A portrait of Rakesh's blood relatives. His mother is in the centre, wearing a red saree. Photo: Dan Husain |
Rakesh (right) with his adoptive father Syed Wasiul Hasan (left) and our driver Naushad (centre). Photo: Dan Husain |
Rakesh with his niece Zahra (my daughter). Photo: Dan Husain |
Our mother's assurances would fall short and his discomfort remained. Soon, he was the tallest in his class, but his interest in studies waned. He cleared his sixth grade exam but failed in the seventh grade. We were all disappointed.
A repeat attempt the next year resulted in failure too. By then, he was completely off studies and dropped out of school. He made strange friends, stayed outside home for long hours, and would offer no explanation for his absence. He started stealing money from Dad, and his behaviour became rude and indifferent.
He started questioning our motives and, in his fits, pointed out our discriminatory treatment towards him. Our relationship plummeted.
Then one day, a phone call from the local police station made matters worse. He was caught stealing CDs and later confessed he would sell the same at a local flea market for stolen goods for some easy money.
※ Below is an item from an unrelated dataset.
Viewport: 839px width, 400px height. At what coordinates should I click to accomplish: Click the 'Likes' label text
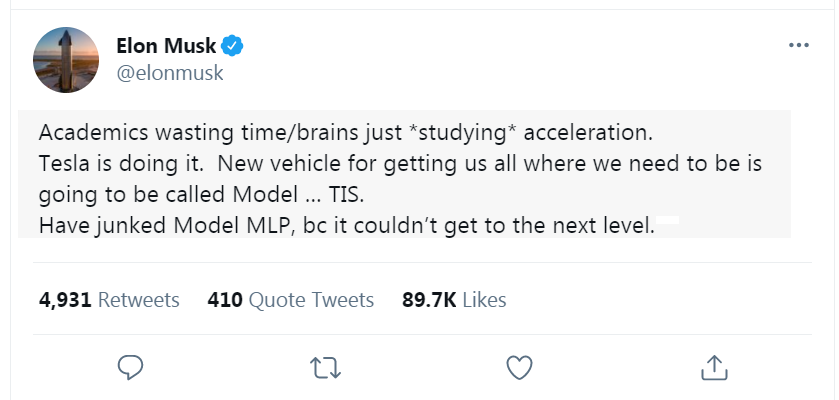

My father used his influence and managed to get him out, ensuring no charge was pressed against him. But Belal was shaken. He returned home frightened. Our parents used his contrition to get him back into the fold. They made him pledge that he will shun his bad habits, reform himself, and resume school. Belal applied to the National Institute of Open Schooling for Class 10 and his second innings began.
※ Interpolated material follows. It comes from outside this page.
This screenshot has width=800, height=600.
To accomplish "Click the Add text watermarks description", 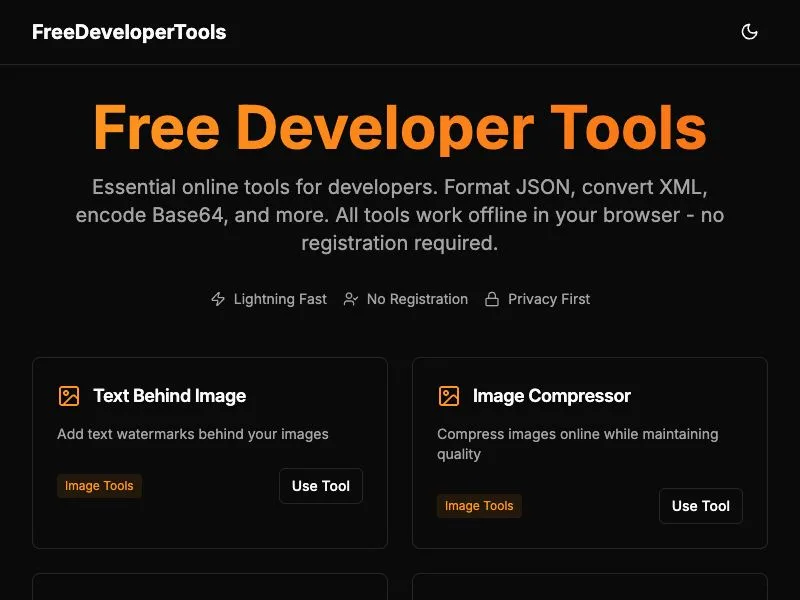I will 193,434.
Rakesh (second from right) with Aamir Khan, when the actor came visiting our home. Photo: Dan Husain |
His interest in technology grew. He would fiddle around with the computer and play stations for long. Soon we found that he was running a play station repair shop in our mezzanine floor. It was around this time that he got introduced to the internet. He would spend his days browsing for gaming software, even pornography.
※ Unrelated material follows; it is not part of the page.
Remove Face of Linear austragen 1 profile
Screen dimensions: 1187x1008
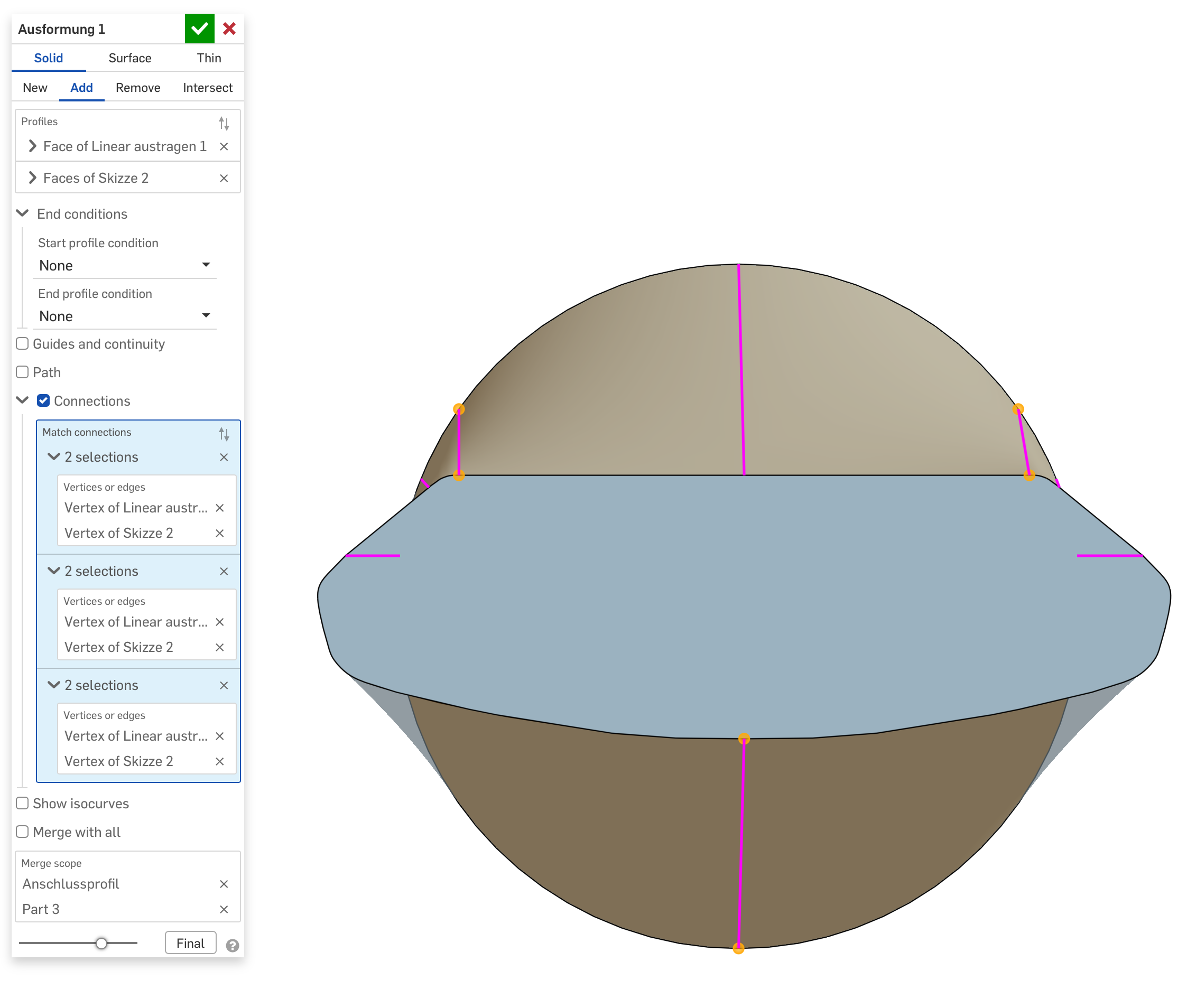pyautogui.click(x=224, y=147)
Rakesh Singh Belal today. Photo: Dan Husain |
One day, my cousin told him about Google Earth and that triggered the search for his roots. He would search for Hauwwapura endlessly, but find nothing. Then one day, during a Google search he typed Hauwwapura and chanced upon an entry that mentioned a town, Karawali. Before we knew he was aboard a bus to Agra and then en route Karawali.
When he reached Karawali, he did not find anything that resonated with his memory. Disappointed, he boarded the bus back to Delhi.
As the bus moved, he turned towards his fellow passenger and asked him whether he knew of a certain Mansingh (his uncle) in Hauwwapura. The fellow passenger said yes and led him straight to his ancestral house.
On May 26, 2007 at 9pm, 11 years after we found him on a railway platform, we got a call from a triumphant Rakesh Singh Belal. His opening words were, "Mummy! I found my house. I am standing in front of it."
Our parents reacted with a mixture of disbelief, relief, and joy.
Belal became a hero in his village. The news spread like wildfire and soon people from adjoining villages poured in to have a look at this wonder boy. Three days later, he came back to Delhi with photographs and stories of his reunion.
However, Rakesh Belal's story didn't have a happy ending like Saroo's. Ten years later, he is still embroiled in a legal battle with his uncle over his ancestral property. Though the court has given him his identity back and possession over his land, gaining access to the land has been a challenge for him.
Our father passed away in 2010. Rakesh Belal, a graduate now, still lives with our mother in Delhi and is now preparing for his civil service exams.
India faces an epidemic of missing children, with nearly 90,000 going missing every year. The journeys of Saroo and Rakesh took them back to where they came from. But finding a home is far more complicated.
May Google Earth have more such stories of lost children finding their way back home.